====== Records to use

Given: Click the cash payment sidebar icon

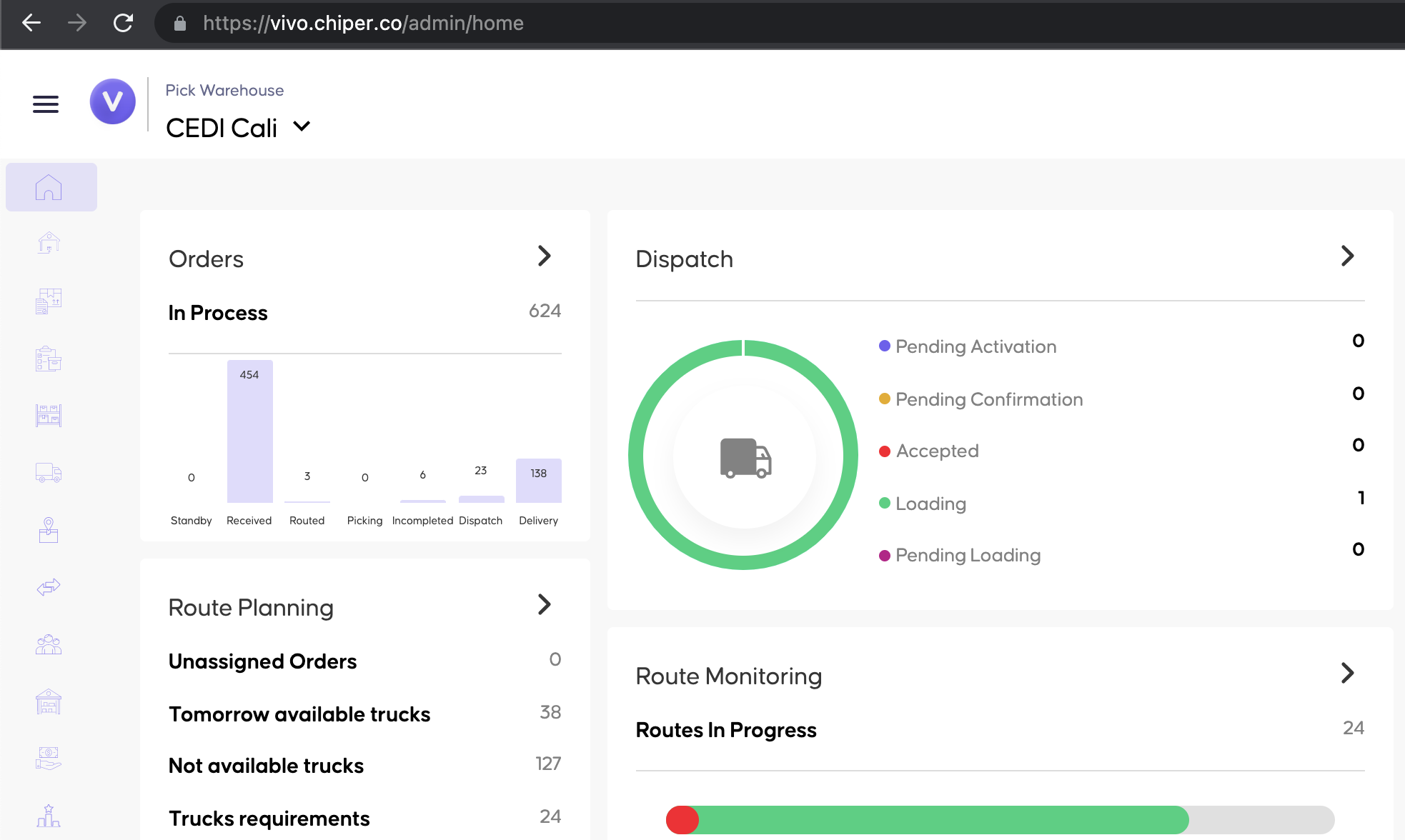Looking at the screenshot, I should pyautogui.click(x=49, y=759).
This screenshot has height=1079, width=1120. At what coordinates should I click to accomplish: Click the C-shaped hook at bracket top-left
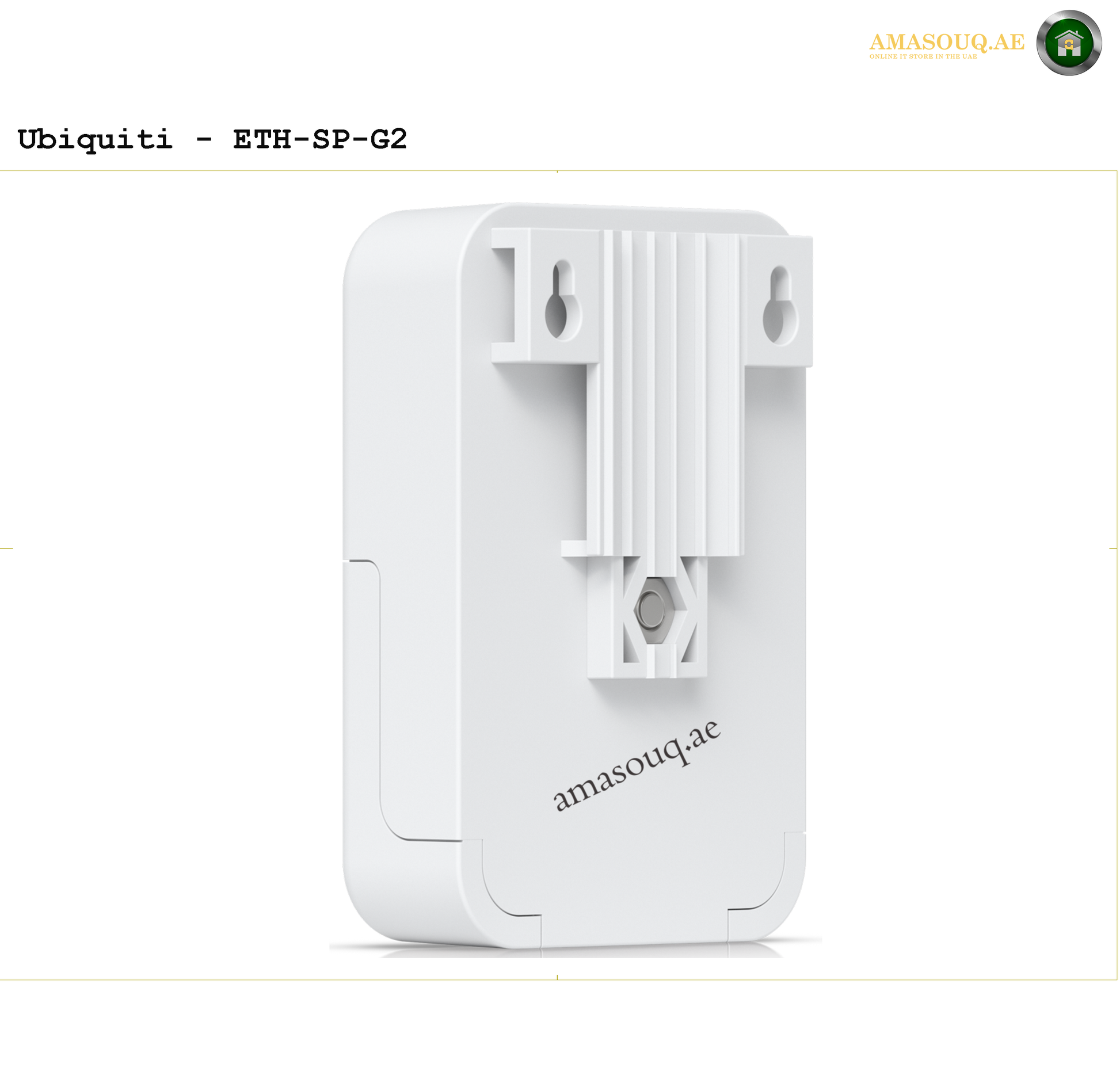click(x=504, y=295)
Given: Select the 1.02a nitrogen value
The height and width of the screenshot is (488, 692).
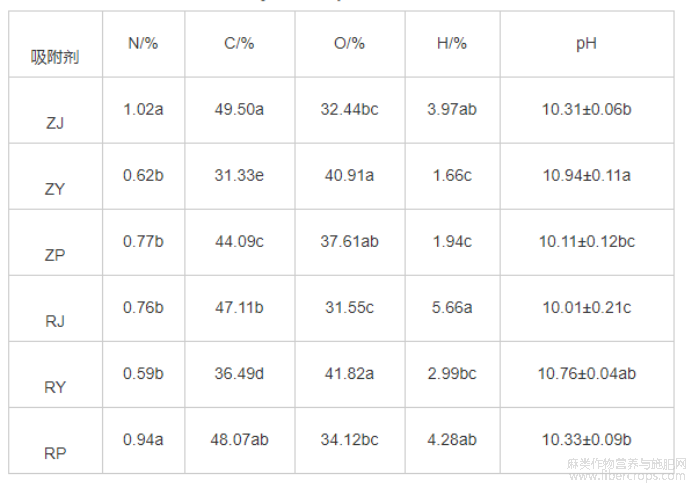Looking at the screenshot, I should point(143,109).
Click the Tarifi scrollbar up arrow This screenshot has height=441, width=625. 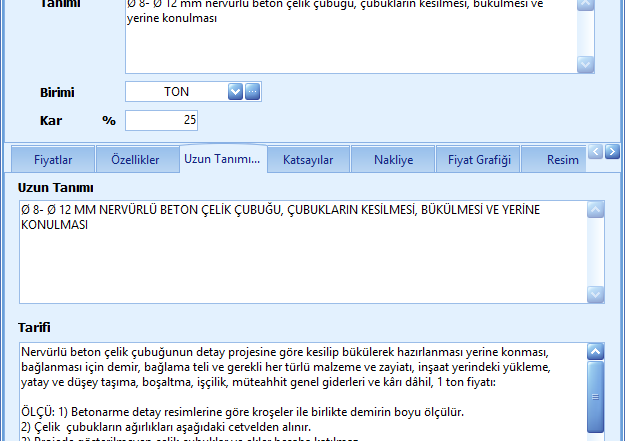click(595, 352)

============

Please turn everything from the line containing "This screenshot has height=1079, width=1120." down to and including the line containing "click(x=504, y=295)" into a numbered list, skipping any blank lines. Leave the pictures out of your answer.

[The solution]
1. This screenshot has height=1079, width=1120. At what coordinates should I click to accomplish: Click the C-shaped hook at bracket top-left
2. click(x=504, y=295)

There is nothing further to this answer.